Radiation Protection  


    Radiation Protection is the name given to work that ensures any exposure to ionising and non-ionising radiation is reduced as low as reasonably practicable. Ionising radiations can produce changes to living cells, and includes X-rays, Gamma rays and other types of radiation such as protons and neutrons used either in examinations to diagnose diseases, or as a treatment for cancer. Non-Ionising radiations including ultrasound, lasers, ultraviolet, microwaves, magnetic and radio frequency fields (MRI), can also be used for diagnosis or treatment.

    Radiation protection has two main aims - to get the best diagnosis and give the correct therapy to patients while using the lowest possible level of radiation, and to protect all persons including the staff involved with the delivery of imaging and treatments. 
     

    How does radiation protection work?

    Scientists working in radiation protection will check and calibrate equipment such as X-ray machines - including CT scanners, mammography units and other scanning and therapy equipment, to ensure that the level of radiation given to the patient is consistent with the level of diagnosis and treatment needed to improve their health.

    All staff working with this equipment could also be exposed to various levels of radiation. So radiation protection scientists will determine

    levels of shielding required and operational procedures including restrictions on time using the equipment and distance kept from the radiation, to reduce exposures below the acceptable levels as determined by regulations and guidance.

    The environment could also be contaminated with radiation. Radiation protection scientists will calculate and monitor levels of disposal of radioactive materials through various waste streams and provide a radiological assessment, which will be checked by the relevant Government Agencies and Inspectors.

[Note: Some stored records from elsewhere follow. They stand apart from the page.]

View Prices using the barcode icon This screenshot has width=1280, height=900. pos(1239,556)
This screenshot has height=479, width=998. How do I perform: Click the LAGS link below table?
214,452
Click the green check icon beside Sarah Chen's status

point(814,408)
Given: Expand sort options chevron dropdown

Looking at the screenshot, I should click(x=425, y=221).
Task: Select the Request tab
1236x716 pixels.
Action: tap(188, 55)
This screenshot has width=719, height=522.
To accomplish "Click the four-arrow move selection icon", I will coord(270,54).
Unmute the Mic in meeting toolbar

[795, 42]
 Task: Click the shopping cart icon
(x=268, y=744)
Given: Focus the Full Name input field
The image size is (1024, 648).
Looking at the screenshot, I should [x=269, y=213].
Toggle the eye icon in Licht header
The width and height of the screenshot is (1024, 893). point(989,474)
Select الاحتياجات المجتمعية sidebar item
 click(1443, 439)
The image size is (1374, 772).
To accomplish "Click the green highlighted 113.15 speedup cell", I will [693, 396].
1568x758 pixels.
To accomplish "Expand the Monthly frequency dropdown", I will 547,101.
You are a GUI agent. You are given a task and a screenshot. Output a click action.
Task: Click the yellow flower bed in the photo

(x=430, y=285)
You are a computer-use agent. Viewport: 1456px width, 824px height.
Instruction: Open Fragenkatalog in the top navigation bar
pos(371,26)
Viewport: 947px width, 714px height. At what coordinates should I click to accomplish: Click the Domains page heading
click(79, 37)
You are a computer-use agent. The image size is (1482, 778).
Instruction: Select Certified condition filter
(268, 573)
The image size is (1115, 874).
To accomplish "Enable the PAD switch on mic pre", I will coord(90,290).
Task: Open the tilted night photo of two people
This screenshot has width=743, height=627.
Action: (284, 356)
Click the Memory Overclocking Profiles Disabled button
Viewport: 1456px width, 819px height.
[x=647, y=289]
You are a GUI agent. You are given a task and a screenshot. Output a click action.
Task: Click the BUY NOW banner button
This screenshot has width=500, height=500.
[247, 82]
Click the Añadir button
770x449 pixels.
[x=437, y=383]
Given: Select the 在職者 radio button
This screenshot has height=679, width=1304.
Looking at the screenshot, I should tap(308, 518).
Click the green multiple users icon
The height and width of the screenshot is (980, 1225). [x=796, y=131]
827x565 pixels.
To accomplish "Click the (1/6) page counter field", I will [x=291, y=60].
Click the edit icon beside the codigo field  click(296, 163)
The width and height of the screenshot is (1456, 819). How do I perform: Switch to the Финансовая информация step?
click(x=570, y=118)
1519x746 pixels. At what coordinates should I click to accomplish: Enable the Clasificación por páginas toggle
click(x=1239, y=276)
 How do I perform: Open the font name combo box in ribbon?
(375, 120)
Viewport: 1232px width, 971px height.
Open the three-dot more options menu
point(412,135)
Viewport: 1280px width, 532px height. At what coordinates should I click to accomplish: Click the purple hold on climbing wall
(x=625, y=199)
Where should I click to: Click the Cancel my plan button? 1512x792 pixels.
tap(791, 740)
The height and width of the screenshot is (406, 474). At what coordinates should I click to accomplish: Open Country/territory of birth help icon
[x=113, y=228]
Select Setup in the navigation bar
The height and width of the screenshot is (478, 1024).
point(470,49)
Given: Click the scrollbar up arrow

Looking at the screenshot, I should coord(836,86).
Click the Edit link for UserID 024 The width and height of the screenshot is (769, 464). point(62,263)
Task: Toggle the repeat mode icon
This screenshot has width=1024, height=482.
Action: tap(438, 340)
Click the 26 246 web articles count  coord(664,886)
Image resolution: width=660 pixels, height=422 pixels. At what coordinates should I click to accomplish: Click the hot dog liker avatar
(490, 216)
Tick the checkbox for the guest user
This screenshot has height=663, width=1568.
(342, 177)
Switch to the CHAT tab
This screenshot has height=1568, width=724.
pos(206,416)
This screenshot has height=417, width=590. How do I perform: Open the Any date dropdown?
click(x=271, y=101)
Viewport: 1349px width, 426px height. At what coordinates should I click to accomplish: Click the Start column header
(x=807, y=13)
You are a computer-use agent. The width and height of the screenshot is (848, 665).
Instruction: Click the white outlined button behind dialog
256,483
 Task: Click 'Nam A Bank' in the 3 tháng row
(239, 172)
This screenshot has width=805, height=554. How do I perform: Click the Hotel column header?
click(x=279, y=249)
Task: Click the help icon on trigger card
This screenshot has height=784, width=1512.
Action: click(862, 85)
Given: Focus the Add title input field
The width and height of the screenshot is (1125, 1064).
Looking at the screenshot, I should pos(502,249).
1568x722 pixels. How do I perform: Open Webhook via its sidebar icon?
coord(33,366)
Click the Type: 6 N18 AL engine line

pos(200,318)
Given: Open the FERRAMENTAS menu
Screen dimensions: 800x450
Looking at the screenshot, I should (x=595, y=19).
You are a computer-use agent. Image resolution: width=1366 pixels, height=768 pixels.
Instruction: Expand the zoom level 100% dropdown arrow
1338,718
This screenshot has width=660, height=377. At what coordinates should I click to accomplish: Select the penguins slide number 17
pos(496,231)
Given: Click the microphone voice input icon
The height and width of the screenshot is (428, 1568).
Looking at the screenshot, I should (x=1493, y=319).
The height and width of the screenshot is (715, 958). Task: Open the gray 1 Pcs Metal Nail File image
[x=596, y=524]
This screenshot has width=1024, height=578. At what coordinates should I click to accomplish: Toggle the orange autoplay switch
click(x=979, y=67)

    In addition, Clinical Scientists who are accredited Radiation Protection Advisers and Medical Physics Experts will give expert advice to the National Health Service and private organisations and liaise with government inspectors from the Health and Safety Executive, Environment Agency, Medicines Inspectors and others, to improve radiation protection of the general public. They also work with international organisations such as the International Commission on Radiological Protection, World Health Organisation and other bodies to improve radiation protection in all nations and the environment.

    Future developments

    Clinical Scientists working in radiation protection are continuously involved with research and the development of new techniques and treatment protocols. They discuss with clinicians ways to improve treatment and the best outcome for patients.